Extracted data rows:
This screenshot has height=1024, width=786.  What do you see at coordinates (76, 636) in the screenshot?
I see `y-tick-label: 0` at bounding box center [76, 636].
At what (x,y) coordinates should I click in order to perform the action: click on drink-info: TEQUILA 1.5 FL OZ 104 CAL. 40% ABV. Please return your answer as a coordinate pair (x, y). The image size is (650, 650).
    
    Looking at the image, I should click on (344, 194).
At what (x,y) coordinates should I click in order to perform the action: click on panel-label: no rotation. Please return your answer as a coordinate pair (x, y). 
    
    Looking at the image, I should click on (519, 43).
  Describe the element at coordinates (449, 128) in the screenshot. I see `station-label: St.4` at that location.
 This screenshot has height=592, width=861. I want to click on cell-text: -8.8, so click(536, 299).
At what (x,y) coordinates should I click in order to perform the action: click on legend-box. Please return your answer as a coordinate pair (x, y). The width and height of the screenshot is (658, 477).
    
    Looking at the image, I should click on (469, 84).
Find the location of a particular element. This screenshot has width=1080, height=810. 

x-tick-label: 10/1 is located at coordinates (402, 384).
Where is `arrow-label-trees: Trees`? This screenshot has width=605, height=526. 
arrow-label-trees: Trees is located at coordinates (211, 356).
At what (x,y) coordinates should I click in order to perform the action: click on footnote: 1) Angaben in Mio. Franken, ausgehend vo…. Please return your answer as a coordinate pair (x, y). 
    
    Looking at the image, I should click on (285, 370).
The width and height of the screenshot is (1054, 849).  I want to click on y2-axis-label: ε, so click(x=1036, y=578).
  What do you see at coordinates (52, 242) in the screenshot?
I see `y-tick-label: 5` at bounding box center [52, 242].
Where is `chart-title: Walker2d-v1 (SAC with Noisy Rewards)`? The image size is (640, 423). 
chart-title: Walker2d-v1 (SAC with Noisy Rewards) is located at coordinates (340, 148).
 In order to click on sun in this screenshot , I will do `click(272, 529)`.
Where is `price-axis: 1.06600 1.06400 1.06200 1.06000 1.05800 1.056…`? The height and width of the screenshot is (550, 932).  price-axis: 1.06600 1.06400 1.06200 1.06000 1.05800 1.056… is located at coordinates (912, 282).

Task prompt:
Update the rows above so that every "coordinate pair" reads "point pair", and leave everything else unchanged.

Written solution:
This screenshot has height=1024, width=786.  What do you see at coordinates (76, 636) in the screenshot?
I see `y-tick-label: 0` at bounding box center [76, 636].
At what (x,y) coordinates should I click in order to perform the action: click on drink-info: TEQUILA 1.5 FL OZ 104 CAL. 40% ABV. Please return your answer as a point pair (x, y). The image size is (650, 650).
    
    Looking at the image, I should click on (344, 194).
At what (x,y) coordinates should I click in order to perform the action: click on panel-label: no rotation. Please return your answer as a point pair (x, y). 
    
    Looking at the image, I should click on (519, 43).
  Describe the element at coordinates (449, 128) in the screenshot. I see `station-label: St.4` at that location.
 This screenshot has height=592, width=861. I want to click on cell-text: -8.8, so click(536, 299).
At what (x,y) coordinates should I click in order to perform the action: click on legend-box. Please return your answer as a point pair (x, y). The width and height of the screenshot is (658, 477).
    
    Looking at the image, I should click on (469, 84).
Find the location of a particular element. This screenshot has width=1080, height=810. 

x-tick-label: 10/1 is located at coordinates (402, 384).
Where is `arrow-label-trees: Trees`? This screenshot has width=605, height=526. 
arrow-label-trees: Trees is located at coordinates (211, 356).
At what (x,y) coordinates should I click in order to perform the action: click on footnote: 1) Angaben in Mio. Franken, ausgehend vo…. Please return your answer as a point pair (x, y). 
    
    Looking at the image, I should click on (285, 370).
The width and height of the screenshot is (1054, 849).  I want to click on y2-axis-label: ε, so click(x=1036, y=578).
  What do you see at coordinates (52, 242) in the screenshot?
I see `y-tick-label: 5` at bounding box center [52, 242].
Where is `chart-title: Walker2d-v1 (SAC with Noisy Rewards)`? The image size is (640, 423). 
chart-title: Walker2d-v1 (SAC with Noisy Rewards) is located at coordinates (340, 148).
 In order to click on sun in this screenshot , I will do `click(272, 529)`.
Where is `price-axis: 1.06600 1.06400 1.06200 1.06000 1.05800 1.056…`? The height and width of the screenshot is (550, 932).  price-axis: 1.06600 1.06400 1.06200 1.06000 1.05800 1.056… is located at coordinates (912, 282).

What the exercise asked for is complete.